Before diet on our last day in Rome:


Same shirt today:


Today we got at it and finished unloading the camper and even got it winterized. I hate to use that term, winter shouldn’t be in the vocabulary just yet. In fact it seems like we are far from the white stuff as it is 20C with bright sun. A lovely day for something so depressing. Carm even cut some grass.

Of course now there are heaps of stuff at the bottom of the basement stairs, and still the odd thing on the table upstairs… I have to remind myself to breathe or anxiety starts to ride up. Mantra: It will all get tidied and before you know it next spring will be here and I’ll be moving everything back to its summer home…

Marvellous!" he repeated, looking up at me.
"Look! The beauty--but that is nothing--look at the accuracy, the harmony. And so fragile! And so strong! And so exact!
This is Nature--the balance of colossal forces. Every star is so--and every blade of grass stands so--and the mighty Kosmos il perfect equilibrium produces--this.
This wonder; this masterpiece of Nature--the great artist.”
~Joseph Conrad

Wednesday, October 18, 2017

unloading: day 2

Bin after bin of stuff from the camper is threatening to overwhelm the house. Unused canned goods, pasta that we bought on sale, spices and sauces, dried beans and rice… and that’s just the food. Extra dishes, dog food and treats, dvds, books, clothes, bathroom stuff, cleaners, and anything else that might freeze or we might need over the winter still has to come in.

The 8’ harvest table in the great room is stacked and I wonder where it will all go. I feel anxious and depressed at the mess. Not to mention exhausted. I have to rest between trips.

At least the weather is nice! It is sunny with just a bit of wind. We could actually use the gale force winds of yesterday to keep away those darn Asian beetles. I can hear them bumping against the windows and some sneak into the camper each time I open the door.

Eventually the orange beetles put an end to my chore: too many were whooshing in each time I opened the door.

Now to figure out supper. I had a giant stack of pancakes for brunch so should stick with celery!

“I tend not to trust people who live in very tidy houses. I know that on the surface there is nothing wrong with a person being well-ordered and disciplined. Nothing, except that it leaves the impression of that person having lived in the confines of a stark institution which, although he or she has long since left, remains within.” ~Jack Dee

Tuesday, October 17, 2017

an icy wind tore at my face

An icy wind tore at my face bringing tears to my eyes. It raked across my hands turning them red and then purple. Bella and Kabira strained at their leashes, but Spike was in no hurry. We had to take the short and then the long loop, almost getting back to the camper before he did his business. My temper was frayed.

Back at the camper, the fireplace, electric heater AND furnace struggled to warm it up. I pulled a blanket over my shoulders and wished I could dunk myself in the hot coffee… thoughts of being home in a hot bath twined their way into my conscious. I checked the weather. Winds 30km gusting to 50km were forecast for the day. Yuck. Cold I could handle, but wind as well? Not so much fun.

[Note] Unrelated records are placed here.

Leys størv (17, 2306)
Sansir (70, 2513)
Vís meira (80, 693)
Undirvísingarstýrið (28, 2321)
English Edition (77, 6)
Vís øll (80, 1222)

I turned to Carm, “should we go home today?”. It was one day early but suddenly being home seemed like a good idea. We pondered for a while, checked the weather again and made our decision: we’d cut our vacation short.

I just couldn’t bear the thought of all the in’s and out’s with the dogs, the wind battering me. The thought of a long walk with tall, creaky trees overhead did not appeal. Another cold walk in the morning just didn’t seem worth it. I suppose I am just worn out. I’ve been exhausted this whole trip but made myself carry on with everything, somehow dredging the strength from somewhere within... the maelstrom did me in.

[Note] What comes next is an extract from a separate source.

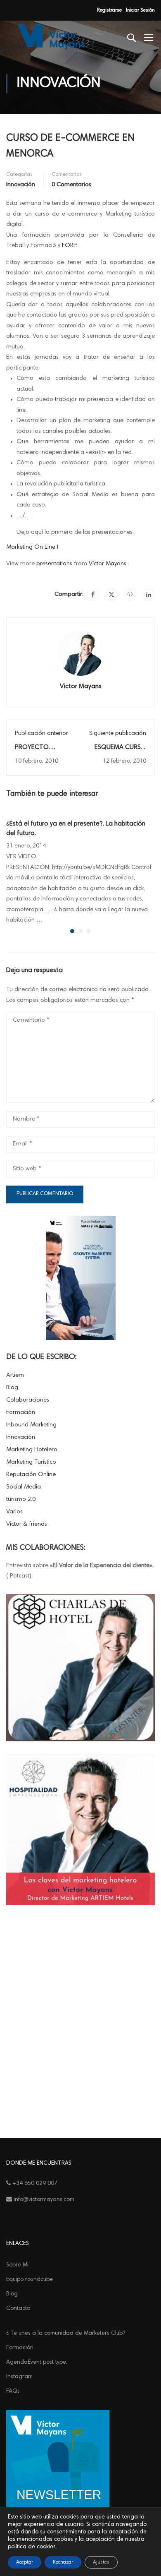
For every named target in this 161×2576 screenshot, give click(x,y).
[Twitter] (111, 594)
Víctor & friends (26, 1524)
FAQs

So here I am, not so cosy at home. You see we turn the furnace off when we are away so the house is cold - nose running cold, Kabira shivering and getting her outfit on cold. The wind still wails.

And that hot bath? Well, eventually there was enough hot water made so that I could have a good soak.

Camping is over for the year and you might imagine that I’m crying about the onset of winter. But no. This year (as last year), we have a cruise in the Caribbean to look forward to, so I don’t feel despair or depression, not with just 43 days till the next adventure.

And now, my poor old woman, why are you crying so bitterly? It is autumn. The leaves are falling from the trees like burning tears- the wind howls. Why must you mimic them?”